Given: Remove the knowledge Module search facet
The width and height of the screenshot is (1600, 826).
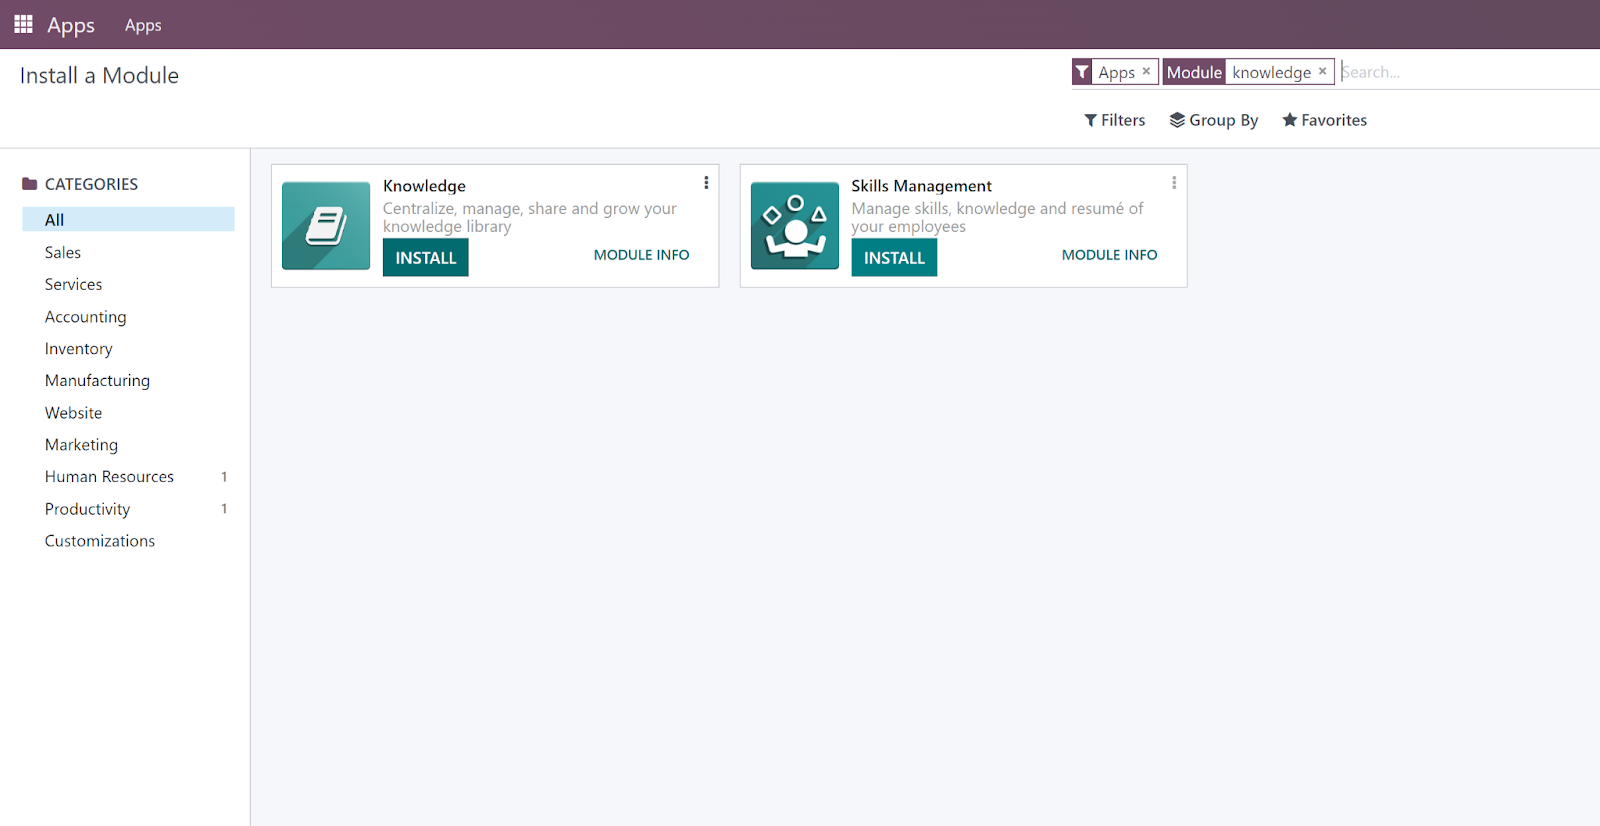Looking at the screenshot, I should 1322,72.
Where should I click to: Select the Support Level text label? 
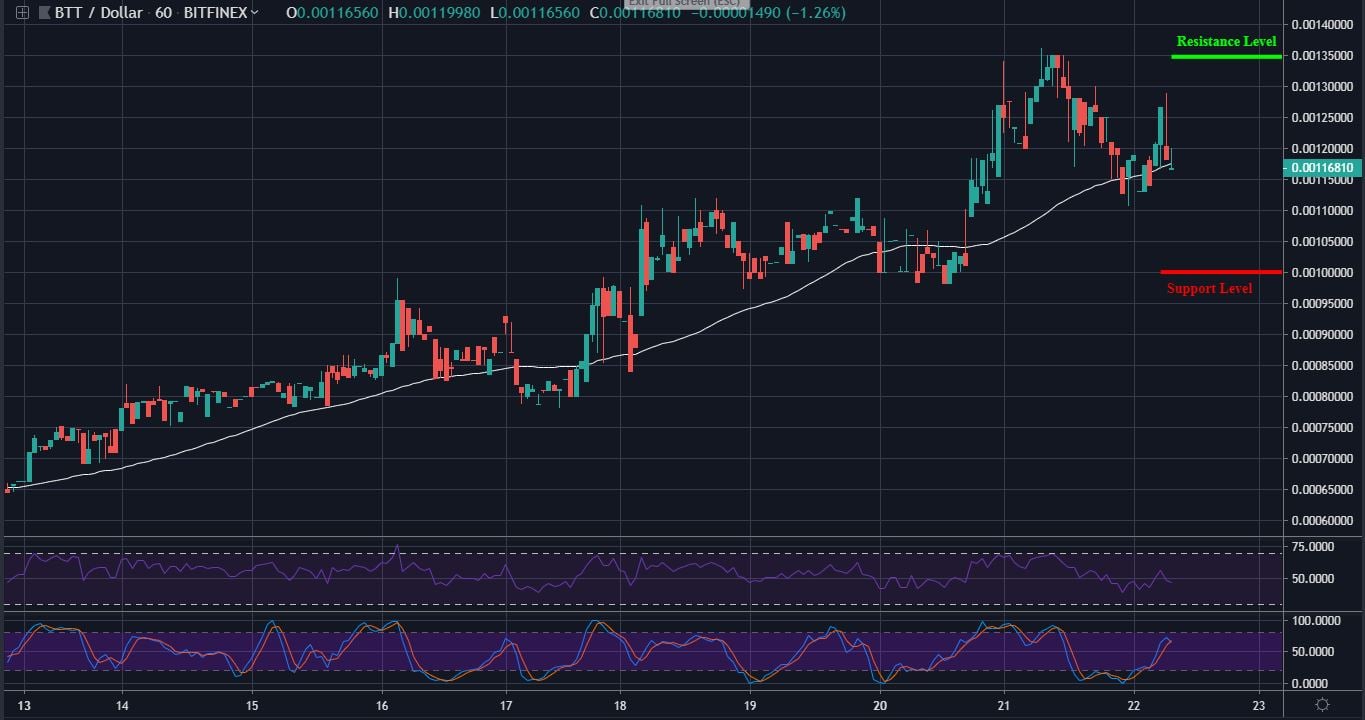pos(1209,288)
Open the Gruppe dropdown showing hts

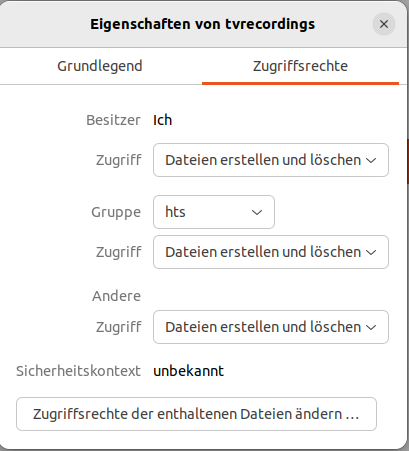tap(214, 212)
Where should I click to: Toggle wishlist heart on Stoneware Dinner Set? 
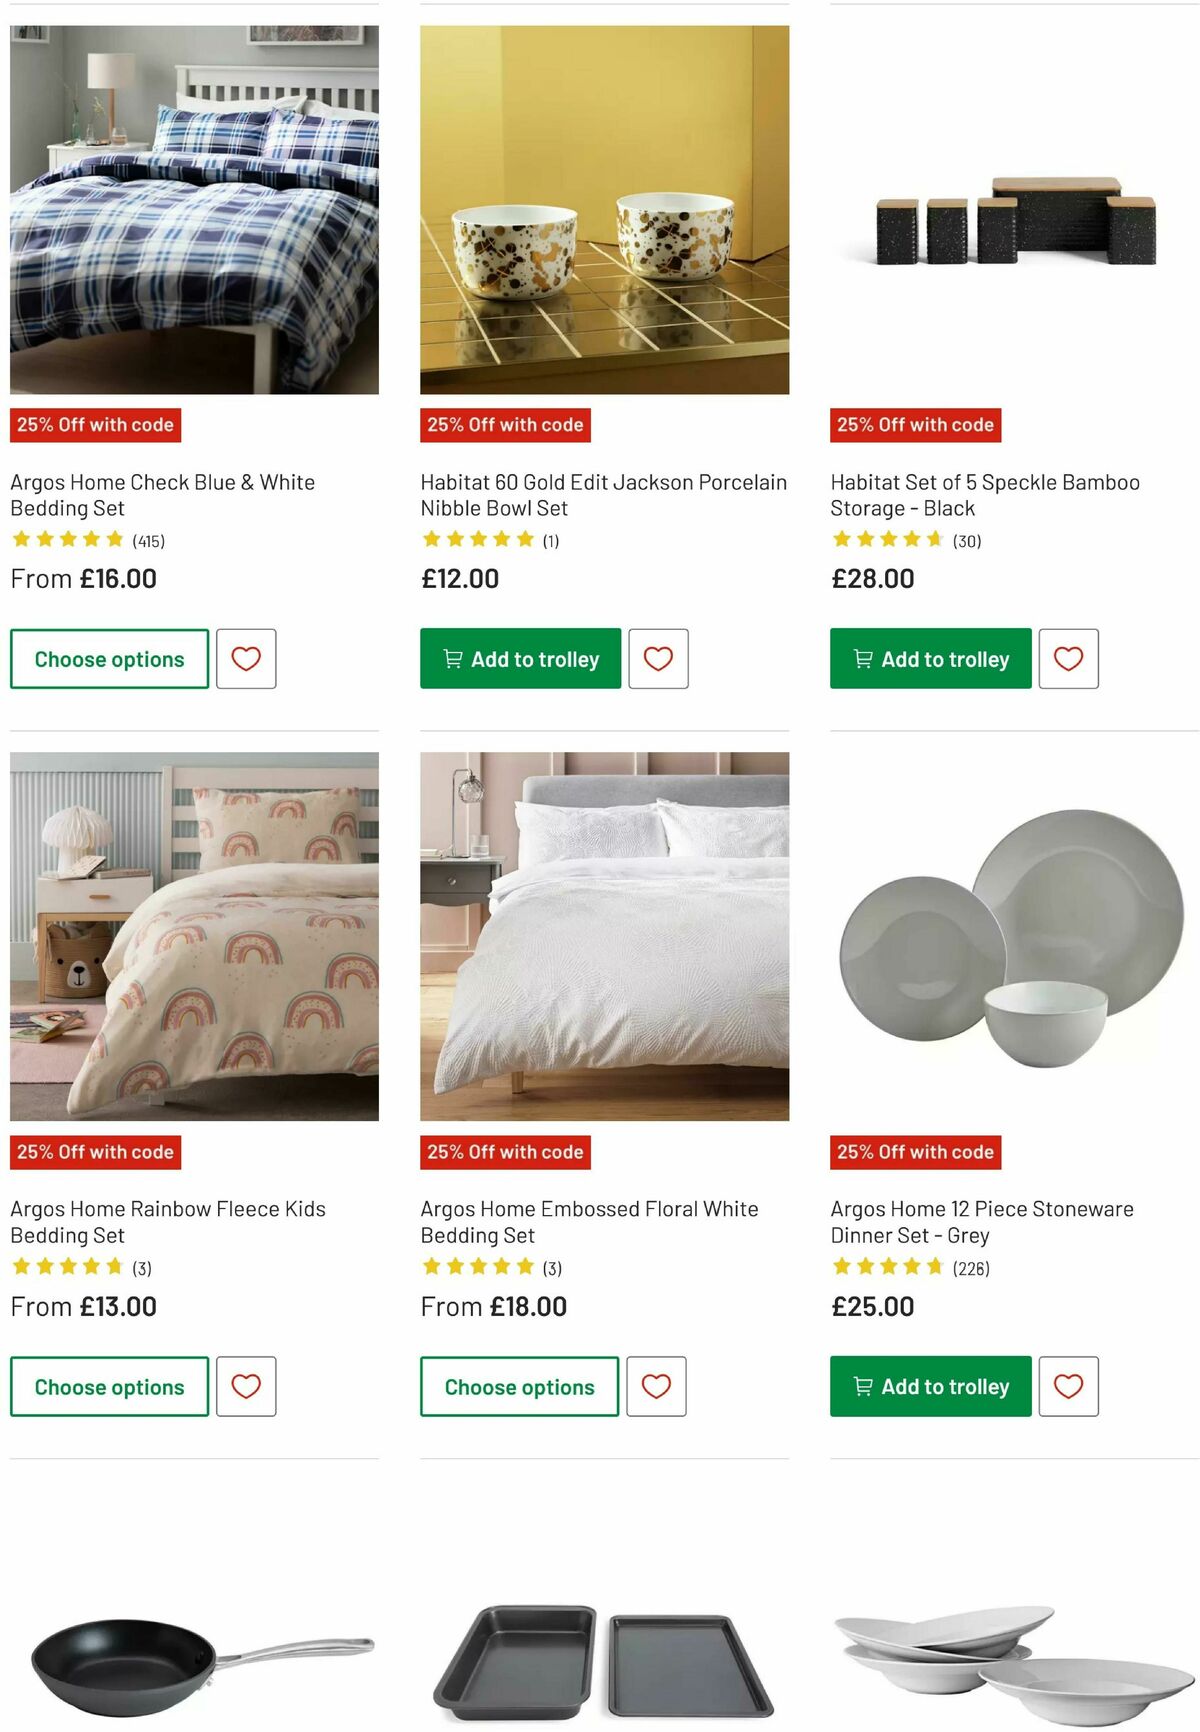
◇ ◇ ◇
PROMPT: An answer containing only the lines from the one holding "The width and" through the close of the entries above, reproduced exactly and stripped of pictures, is expected.

EXPECTED ANSWER:
The width and height of the screenshot is (1600, 826).
Looking at the screenshot, I should 1322,72.
Where should I click to: Select the Support Level text label? 
pos(1209,288)
Open the Gruppe dropdown showing hts

tap(214, 212)
Where should I click to: Toggle wishlist heart on Stoneware Dinner Set? 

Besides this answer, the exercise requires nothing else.